PROBLEM:
Retype the lines of the material from the line with "Given: Expand the Mesa table dropdown" up to and including the line with "Looking at the screenshot, I should (1136, 363).", keeping them identical.

[Records for locating described items]
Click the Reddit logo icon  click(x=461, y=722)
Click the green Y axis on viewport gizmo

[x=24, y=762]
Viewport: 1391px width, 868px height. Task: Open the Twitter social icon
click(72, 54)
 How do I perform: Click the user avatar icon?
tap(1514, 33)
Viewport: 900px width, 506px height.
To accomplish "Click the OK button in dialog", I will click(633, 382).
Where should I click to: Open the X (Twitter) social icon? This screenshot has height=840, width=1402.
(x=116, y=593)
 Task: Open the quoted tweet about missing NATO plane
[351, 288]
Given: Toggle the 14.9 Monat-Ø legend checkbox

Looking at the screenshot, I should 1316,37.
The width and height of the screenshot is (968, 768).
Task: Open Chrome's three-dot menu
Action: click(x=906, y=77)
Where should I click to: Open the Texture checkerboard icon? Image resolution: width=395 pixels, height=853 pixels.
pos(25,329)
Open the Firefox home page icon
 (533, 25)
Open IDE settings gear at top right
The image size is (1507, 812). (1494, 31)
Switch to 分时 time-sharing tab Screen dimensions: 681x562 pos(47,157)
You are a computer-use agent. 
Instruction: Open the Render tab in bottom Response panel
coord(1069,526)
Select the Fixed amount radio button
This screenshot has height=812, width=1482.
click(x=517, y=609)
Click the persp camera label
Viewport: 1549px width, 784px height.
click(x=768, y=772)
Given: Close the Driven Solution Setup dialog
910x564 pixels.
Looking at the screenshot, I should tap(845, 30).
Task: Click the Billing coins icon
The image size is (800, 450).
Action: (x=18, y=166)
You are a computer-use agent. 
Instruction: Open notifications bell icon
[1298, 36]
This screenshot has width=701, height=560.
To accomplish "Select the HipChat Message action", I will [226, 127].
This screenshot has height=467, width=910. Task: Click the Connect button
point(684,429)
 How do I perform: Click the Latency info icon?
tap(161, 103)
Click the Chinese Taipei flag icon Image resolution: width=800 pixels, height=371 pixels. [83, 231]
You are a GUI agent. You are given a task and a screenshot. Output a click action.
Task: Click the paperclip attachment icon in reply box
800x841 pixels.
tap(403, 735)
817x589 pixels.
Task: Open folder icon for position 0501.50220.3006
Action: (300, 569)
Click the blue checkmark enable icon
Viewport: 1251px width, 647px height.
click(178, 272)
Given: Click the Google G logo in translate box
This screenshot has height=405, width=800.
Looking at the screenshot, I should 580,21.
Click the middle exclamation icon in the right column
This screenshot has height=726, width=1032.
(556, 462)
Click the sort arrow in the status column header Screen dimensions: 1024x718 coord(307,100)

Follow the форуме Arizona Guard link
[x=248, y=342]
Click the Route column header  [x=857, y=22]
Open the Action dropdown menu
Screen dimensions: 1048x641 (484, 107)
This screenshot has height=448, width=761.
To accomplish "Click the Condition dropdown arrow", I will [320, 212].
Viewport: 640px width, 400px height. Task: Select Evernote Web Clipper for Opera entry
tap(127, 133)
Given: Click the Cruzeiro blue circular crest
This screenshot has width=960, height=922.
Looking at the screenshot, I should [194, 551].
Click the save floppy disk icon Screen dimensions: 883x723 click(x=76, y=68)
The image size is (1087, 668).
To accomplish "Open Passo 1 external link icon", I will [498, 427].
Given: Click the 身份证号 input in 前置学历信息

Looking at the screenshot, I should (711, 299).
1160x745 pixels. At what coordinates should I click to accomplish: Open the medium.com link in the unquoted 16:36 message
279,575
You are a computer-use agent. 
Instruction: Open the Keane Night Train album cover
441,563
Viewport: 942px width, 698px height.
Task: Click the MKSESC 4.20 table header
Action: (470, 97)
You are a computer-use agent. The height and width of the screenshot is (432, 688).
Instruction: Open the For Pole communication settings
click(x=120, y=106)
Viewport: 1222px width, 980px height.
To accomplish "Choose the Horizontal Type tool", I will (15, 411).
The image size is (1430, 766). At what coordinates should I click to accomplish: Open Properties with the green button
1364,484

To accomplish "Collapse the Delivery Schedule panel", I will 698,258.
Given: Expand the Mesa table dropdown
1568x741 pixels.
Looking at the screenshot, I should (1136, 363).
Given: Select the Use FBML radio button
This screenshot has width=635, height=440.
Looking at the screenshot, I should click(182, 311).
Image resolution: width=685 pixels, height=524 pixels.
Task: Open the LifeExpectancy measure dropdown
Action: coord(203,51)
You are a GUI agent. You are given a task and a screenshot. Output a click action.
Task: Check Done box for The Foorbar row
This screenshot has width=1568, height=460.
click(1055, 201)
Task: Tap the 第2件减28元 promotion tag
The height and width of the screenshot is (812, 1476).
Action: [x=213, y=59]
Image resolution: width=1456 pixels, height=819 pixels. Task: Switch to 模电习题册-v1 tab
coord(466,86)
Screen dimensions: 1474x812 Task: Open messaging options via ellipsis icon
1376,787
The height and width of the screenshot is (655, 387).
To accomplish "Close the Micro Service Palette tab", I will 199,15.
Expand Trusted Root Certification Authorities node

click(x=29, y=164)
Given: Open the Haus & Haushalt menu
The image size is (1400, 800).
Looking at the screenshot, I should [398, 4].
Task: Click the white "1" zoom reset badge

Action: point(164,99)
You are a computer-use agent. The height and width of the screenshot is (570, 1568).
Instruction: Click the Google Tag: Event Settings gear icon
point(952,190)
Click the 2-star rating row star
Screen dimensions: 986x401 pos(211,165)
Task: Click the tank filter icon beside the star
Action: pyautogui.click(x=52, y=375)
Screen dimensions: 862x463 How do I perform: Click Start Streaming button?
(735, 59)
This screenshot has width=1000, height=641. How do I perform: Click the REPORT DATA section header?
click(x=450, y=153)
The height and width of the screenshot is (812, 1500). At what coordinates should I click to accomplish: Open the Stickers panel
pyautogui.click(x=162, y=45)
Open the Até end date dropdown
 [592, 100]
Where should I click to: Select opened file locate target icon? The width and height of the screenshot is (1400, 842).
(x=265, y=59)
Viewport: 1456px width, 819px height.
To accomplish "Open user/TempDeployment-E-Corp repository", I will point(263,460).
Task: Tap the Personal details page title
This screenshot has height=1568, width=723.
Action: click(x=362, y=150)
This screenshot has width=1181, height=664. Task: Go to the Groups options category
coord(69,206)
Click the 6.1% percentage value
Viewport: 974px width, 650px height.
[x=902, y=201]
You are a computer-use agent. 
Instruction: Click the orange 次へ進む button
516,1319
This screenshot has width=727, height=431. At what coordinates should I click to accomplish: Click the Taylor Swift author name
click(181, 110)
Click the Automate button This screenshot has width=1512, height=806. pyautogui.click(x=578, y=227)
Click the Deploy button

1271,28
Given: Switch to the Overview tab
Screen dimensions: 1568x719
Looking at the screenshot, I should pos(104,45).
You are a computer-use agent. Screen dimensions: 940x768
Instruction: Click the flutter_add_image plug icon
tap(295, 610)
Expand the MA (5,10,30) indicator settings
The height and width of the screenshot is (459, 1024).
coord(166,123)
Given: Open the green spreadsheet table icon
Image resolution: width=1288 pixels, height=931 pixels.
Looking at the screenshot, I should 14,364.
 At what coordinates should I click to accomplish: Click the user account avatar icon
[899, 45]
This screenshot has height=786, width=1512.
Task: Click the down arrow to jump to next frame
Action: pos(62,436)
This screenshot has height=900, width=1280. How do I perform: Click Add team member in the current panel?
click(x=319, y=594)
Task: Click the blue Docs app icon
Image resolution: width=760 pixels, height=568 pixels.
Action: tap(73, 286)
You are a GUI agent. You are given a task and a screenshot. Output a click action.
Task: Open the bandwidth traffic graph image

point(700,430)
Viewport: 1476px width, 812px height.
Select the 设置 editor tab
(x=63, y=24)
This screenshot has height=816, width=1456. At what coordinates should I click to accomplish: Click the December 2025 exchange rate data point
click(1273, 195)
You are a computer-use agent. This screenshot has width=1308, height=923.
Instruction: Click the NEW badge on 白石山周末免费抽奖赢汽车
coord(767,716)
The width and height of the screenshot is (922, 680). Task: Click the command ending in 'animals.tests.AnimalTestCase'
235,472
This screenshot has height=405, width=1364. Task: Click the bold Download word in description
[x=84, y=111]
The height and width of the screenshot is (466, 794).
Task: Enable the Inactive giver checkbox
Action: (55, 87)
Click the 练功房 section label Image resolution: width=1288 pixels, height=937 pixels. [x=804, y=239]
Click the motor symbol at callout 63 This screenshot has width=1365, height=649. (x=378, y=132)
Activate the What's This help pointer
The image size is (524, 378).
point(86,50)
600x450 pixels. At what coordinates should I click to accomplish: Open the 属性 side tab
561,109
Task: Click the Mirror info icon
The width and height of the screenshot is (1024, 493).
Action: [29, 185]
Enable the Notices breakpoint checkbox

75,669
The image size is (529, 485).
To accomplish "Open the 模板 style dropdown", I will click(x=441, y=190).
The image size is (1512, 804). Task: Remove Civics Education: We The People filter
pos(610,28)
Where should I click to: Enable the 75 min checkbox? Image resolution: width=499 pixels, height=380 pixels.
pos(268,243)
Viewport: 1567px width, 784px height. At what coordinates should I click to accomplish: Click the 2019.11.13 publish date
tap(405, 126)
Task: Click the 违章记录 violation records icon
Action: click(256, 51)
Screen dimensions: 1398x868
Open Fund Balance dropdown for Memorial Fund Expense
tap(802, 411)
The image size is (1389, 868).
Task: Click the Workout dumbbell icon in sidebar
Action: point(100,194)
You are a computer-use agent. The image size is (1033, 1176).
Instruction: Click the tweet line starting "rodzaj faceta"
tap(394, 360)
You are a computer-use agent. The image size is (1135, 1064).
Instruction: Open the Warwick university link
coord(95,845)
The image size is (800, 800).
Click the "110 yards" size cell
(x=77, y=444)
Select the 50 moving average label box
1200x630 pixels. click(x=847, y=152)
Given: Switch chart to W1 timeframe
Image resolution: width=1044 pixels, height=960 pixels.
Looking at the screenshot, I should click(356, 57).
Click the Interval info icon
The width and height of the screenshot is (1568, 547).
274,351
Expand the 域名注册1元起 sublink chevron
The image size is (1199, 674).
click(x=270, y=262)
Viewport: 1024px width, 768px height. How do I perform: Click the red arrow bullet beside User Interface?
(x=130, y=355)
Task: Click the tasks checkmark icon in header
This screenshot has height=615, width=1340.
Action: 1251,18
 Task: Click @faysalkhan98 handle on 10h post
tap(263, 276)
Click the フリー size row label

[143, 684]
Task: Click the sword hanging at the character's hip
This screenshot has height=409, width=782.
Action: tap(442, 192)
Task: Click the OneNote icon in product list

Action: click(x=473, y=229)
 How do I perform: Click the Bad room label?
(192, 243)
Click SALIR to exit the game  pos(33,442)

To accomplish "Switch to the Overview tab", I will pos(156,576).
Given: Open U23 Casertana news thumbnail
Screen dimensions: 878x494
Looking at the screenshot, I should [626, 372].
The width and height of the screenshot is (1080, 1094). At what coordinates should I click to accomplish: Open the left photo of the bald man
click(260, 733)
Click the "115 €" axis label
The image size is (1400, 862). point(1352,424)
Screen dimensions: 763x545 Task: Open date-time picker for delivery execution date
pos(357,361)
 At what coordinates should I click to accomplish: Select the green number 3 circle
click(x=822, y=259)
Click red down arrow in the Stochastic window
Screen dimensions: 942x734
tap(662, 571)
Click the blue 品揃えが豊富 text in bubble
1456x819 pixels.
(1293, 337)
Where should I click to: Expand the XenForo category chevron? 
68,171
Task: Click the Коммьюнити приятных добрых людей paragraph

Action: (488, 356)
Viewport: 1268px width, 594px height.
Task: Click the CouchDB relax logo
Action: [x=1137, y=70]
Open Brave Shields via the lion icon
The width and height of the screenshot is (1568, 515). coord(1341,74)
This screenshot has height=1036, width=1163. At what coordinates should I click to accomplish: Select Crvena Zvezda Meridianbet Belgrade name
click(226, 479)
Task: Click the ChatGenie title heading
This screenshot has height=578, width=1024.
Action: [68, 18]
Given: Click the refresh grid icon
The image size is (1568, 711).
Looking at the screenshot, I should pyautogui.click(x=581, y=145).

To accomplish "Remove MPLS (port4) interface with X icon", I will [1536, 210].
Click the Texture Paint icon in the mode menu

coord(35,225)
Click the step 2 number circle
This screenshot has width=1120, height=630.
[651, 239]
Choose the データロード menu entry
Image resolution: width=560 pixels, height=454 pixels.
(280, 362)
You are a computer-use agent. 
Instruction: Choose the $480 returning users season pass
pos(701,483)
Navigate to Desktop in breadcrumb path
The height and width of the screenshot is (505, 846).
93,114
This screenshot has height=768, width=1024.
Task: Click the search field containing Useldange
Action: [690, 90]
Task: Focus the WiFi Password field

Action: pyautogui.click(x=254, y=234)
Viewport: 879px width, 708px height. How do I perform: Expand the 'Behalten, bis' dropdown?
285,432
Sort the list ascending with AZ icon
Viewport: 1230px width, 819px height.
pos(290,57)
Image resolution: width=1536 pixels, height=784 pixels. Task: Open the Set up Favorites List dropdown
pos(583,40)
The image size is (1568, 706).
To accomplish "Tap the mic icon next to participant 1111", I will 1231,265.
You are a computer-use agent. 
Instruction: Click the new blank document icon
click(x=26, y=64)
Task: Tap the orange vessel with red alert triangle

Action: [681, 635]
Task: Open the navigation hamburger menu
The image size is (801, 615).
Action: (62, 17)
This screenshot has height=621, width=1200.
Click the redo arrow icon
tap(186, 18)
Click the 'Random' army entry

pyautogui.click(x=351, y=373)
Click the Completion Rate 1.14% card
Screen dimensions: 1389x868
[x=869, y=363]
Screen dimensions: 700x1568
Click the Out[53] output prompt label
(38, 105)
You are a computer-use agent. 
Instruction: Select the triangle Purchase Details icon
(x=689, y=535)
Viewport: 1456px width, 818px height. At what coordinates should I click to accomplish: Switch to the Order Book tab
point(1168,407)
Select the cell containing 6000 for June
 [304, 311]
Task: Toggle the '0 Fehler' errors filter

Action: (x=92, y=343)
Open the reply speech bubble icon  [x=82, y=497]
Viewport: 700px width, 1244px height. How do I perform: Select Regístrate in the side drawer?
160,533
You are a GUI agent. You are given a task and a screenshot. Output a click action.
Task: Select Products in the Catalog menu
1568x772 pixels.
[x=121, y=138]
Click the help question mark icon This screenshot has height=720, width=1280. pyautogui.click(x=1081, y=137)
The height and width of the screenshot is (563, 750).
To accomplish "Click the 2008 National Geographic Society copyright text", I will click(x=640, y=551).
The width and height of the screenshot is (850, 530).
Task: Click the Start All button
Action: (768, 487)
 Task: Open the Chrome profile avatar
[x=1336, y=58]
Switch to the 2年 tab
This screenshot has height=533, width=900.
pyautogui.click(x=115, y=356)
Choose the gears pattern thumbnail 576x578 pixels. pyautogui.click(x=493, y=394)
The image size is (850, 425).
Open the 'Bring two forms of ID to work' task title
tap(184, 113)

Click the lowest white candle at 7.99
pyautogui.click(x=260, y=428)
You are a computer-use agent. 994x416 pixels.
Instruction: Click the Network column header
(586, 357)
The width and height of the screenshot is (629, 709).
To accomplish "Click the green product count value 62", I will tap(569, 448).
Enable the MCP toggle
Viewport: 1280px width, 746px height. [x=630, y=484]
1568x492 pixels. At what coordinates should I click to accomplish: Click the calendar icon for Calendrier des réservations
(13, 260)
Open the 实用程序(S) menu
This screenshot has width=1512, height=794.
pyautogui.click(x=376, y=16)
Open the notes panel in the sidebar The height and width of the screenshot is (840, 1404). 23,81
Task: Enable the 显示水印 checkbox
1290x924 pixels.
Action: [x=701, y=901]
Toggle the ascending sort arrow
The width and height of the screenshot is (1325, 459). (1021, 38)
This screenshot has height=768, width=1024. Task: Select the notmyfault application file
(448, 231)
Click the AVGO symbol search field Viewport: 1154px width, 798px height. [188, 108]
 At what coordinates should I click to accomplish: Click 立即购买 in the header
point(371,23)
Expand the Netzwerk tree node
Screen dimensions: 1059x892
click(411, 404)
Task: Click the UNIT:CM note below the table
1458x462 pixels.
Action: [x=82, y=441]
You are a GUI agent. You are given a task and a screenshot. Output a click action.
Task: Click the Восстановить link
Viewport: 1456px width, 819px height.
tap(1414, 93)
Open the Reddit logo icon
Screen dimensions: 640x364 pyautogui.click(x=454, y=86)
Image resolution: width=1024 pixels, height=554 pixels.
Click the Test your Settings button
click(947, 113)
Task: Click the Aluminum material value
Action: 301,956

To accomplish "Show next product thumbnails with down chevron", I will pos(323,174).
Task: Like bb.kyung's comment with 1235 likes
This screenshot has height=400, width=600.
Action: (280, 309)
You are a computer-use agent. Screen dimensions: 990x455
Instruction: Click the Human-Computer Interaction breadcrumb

OUTPUT OF THE TASK:
Given: Expand the Mesa table dropdown
1568x741 pixels.
Looking at the screenshot, I should (1136, 363).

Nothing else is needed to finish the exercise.